Can this be easily visualized and explained in the case of RxR Cartesian product?

How do the requirements of bilinearity and linearity cause a 'switch' from (x1,x2) to x1*x2?

Best Answer

The tensor product of two vector spaces is not a quotient of the Cartesian product of those spaces. It is a quotient of the free vector space with basis the cartesian product. That is, $V \otimes W$ is a quotient of an enormous infinite dimensional vector space. A vector space with basis $$\{x_\alpha \ | \ \alpha \in V \times W\},$$ so there is one basis element for each element of $V \times W$ (hence enormous).

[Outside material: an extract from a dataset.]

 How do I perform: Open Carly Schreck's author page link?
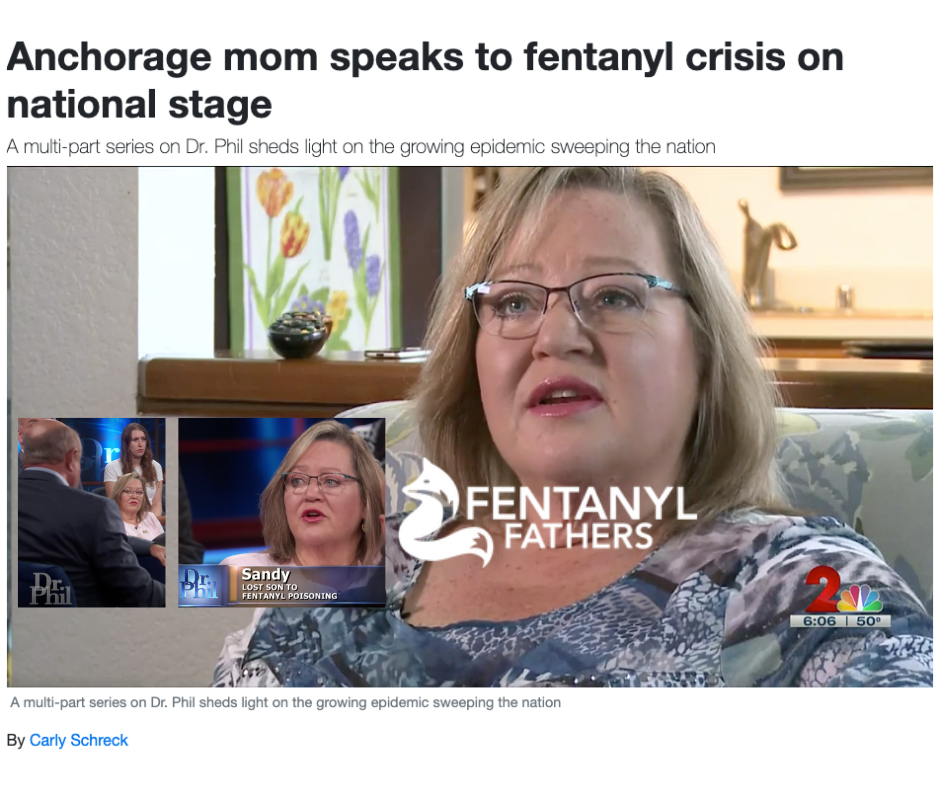pos(79,741)
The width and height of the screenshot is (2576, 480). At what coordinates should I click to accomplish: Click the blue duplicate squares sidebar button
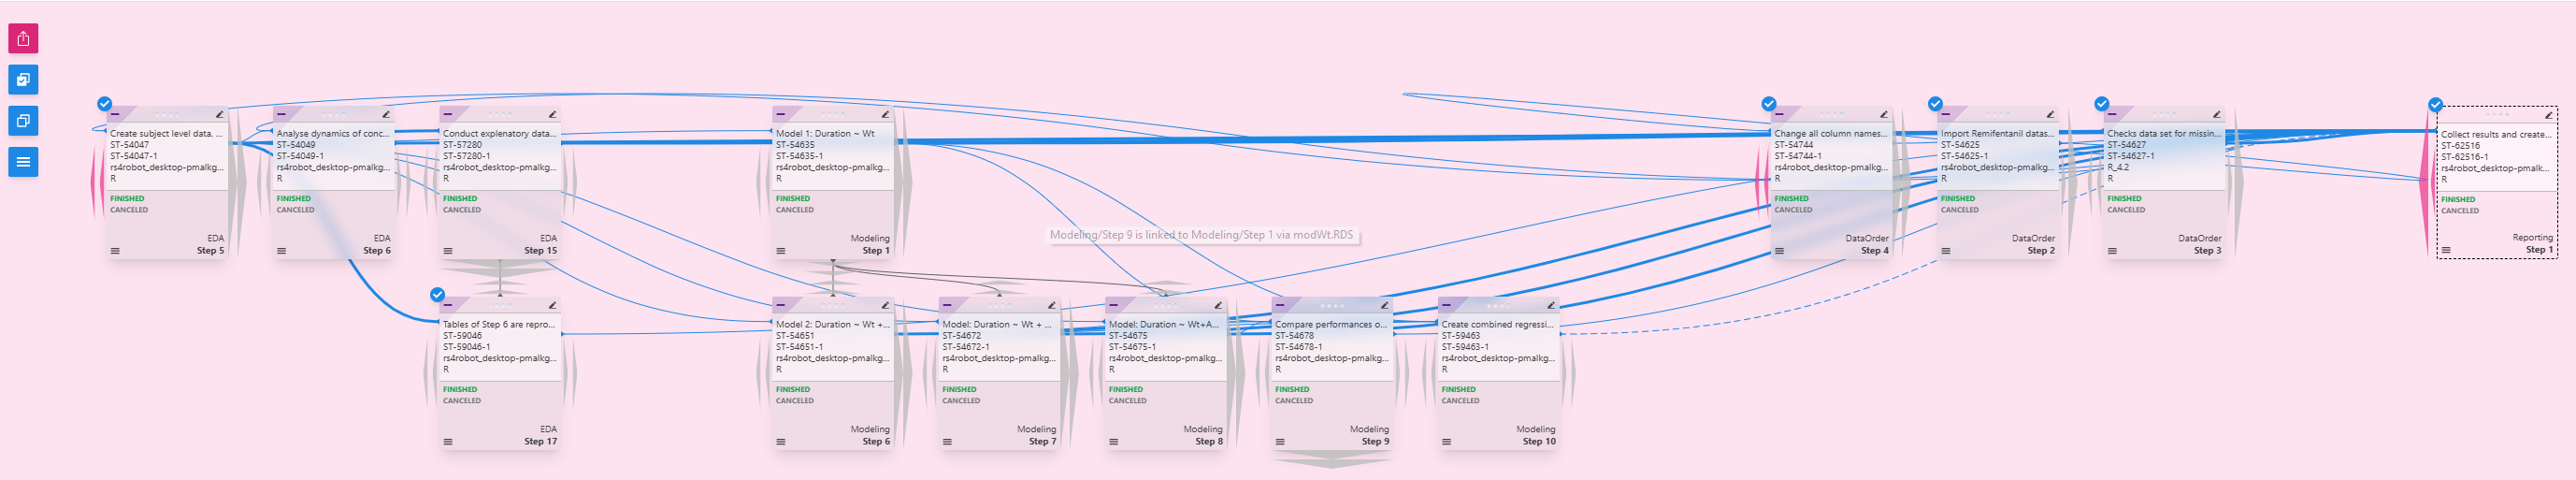[x=23, y=121]
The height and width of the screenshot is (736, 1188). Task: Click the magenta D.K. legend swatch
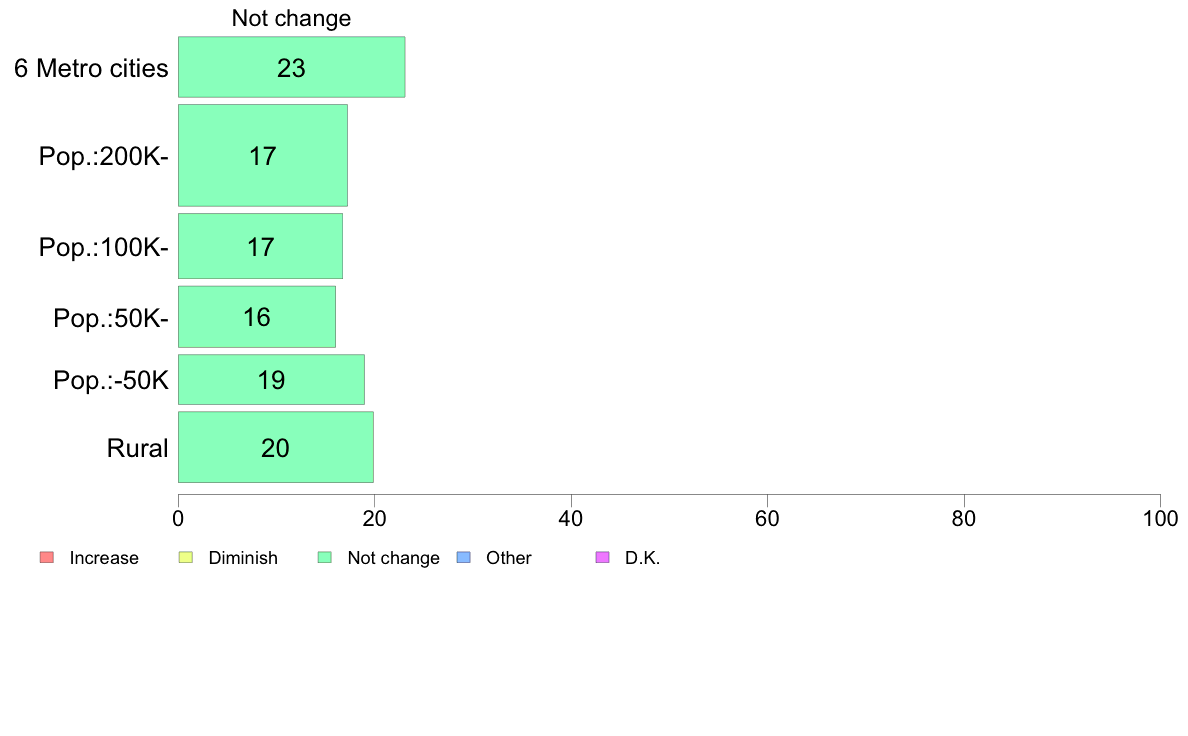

If you fix bases $\{v_i\}$ and $\{w_j\}$ of $V$ and $W$ then, because of the relations that one quotients by, the tensor product has as basis those $\overline{x_\alpha}$ (where the overline means the element of the quotient represented by $x_\alpha$) with $\alpha = (v_i, w_j)$ for some $i, j$. There are $\dim V$ choices for $v_i$ and $\dim W$ choices for $w_j$ hence there are $(\dim V)(\dim W)$ choices for $\alpha$. Thus $\dim(V \otimes W) = (\dim V)(\dim W)$.

On the other hand the cartesian product $V \times W$ has basis $$\{(v_i, 0), (0, w_j) \ | \ \text{for all} \ i, j\}$$ and there are $\dim V + \dim W$ elements in that set so $\dim(V \times W) = \dim V + \dim W$.